Title

Root cause analysis of non-infectious transfusion complications and the lessons learnt

Document Type

Article

Department

Pathology and Microbiology; Haematology/Oncology

Abstract

Background: Transfusion of blood and blood products can be associated with hazards which may be at times fatal. Timely reporting of transfusion reactions is imperative for root cause analysis and their prevention in future.
Methods: We retrospectively reviewed the transfusion reactions at our institution during last seven years. The data was retrieved from our computerized blood bank information system and by reviewing the medical charts of patients. The frequency of adverse effects, implicated products, wrong blood transfusion and its outcome were observed.
Results and conclusions: During study period (2006–2012), a total of 393,662 blood or blood products were transfused. There were 458 adverse events with an estimated rate of 1.16 per 1000 blood products administered. During 2011–2012, 121 transfusion reactions were reported of 119,921 transfused units. The most common adverse effects were allergic reactions (70 episodes of 121 or 57.8%) followed by febrile non hemolytic transfusion reactions or FNHTR (43 events of 121 or 35.5%). Transfusion associated dyspnea, circulatory overload and transfusion associated lung injury were less frequent. During the study period, 142,066 red cell units were transfused with nine recognized ABO-mismatch transfusions and two fatalities.

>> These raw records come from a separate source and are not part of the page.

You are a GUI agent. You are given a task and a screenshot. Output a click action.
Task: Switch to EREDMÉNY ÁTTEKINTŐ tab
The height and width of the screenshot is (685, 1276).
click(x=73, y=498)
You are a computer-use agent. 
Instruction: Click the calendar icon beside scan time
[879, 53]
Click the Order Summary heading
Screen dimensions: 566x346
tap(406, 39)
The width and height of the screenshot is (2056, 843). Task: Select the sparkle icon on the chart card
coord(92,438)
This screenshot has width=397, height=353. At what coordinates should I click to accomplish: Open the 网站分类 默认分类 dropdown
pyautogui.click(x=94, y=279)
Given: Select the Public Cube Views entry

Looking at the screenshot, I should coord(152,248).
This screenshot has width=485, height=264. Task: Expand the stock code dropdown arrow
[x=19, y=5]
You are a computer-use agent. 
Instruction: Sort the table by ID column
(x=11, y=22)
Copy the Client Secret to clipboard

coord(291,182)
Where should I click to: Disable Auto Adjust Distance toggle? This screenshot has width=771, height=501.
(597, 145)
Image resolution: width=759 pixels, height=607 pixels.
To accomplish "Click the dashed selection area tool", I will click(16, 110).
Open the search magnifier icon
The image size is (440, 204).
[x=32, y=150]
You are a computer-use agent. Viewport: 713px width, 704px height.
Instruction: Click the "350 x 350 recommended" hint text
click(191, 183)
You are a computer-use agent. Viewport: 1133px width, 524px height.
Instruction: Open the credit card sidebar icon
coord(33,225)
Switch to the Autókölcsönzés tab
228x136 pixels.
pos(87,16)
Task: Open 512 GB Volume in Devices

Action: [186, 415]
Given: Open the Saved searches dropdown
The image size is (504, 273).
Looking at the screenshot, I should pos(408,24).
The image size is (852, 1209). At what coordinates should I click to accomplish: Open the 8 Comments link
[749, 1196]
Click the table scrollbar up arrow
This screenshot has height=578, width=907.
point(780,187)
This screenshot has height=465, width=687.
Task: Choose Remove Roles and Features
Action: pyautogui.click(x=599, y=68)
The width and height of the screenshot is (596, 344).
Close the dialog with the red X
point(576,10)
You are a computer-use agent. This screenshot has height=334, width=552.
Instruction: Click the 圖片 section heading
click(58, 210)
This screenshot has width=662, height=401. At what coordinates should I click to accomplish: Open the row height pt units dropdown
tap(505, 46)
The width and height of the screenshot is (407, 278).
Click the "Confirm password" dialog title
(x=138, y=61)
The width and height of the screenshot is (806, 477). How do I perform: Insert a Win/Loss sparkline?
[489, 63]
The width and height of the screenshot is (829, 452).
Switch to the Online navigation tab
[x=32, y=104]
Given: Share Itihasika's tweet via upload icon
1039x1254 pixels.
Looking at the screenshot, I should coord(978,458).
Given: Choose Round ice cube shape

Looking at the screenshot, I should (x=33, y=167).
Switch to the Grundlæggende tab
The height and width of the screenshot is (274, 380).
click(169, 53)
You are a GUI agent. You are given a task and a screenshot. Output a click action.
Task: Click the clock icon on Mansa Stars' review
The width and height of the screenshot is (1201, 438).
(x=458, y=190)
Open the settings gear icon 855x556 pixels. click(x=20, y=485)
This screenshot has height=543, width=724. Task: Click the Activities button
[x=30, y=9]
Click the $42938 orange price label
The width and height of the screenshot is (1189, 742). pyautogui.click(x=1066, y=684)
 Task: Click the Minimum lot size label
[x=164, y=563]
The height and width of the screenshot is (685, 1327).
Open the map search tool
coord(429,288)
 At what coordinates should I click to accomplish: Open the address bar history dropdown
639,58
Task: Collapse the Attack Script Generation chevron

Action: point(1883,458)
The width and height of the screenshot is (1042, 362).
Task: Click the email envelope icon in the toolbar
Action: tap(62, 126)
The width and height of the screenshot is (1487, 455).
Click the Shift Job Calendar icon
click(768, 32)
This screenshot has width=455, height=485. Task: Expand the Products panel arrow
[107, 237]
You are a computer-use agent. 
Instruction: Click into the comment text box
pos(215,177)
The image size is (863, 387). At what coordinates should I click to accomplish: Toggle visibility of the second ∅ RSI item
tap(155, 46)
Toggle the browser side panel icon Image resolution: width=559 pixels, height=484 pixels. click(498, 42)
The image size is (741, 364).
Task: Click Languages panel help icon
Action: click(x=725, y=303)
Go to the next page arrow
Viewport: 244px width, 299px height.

The computed incidence of ABO-mismatch transfusion was 1 in 15,785 with a mortality rate of 1 in 71,033 units transfused. Etiology included: errors in final bed side check (n = 5), blood bank clerical errors (n = 3) and mislabeled tube (n = 1). A review of these cases prompted hospital transfusion committee for re-enforcing policies and protocols to minimize accidental ABO incompatible transfusions. We concluded that urticaria and FNHTR are the most frequent transfusion reactions in our setting. ABO mismatched blood transfusions are rare but preventable errors and result mainly from clerical imprecisions.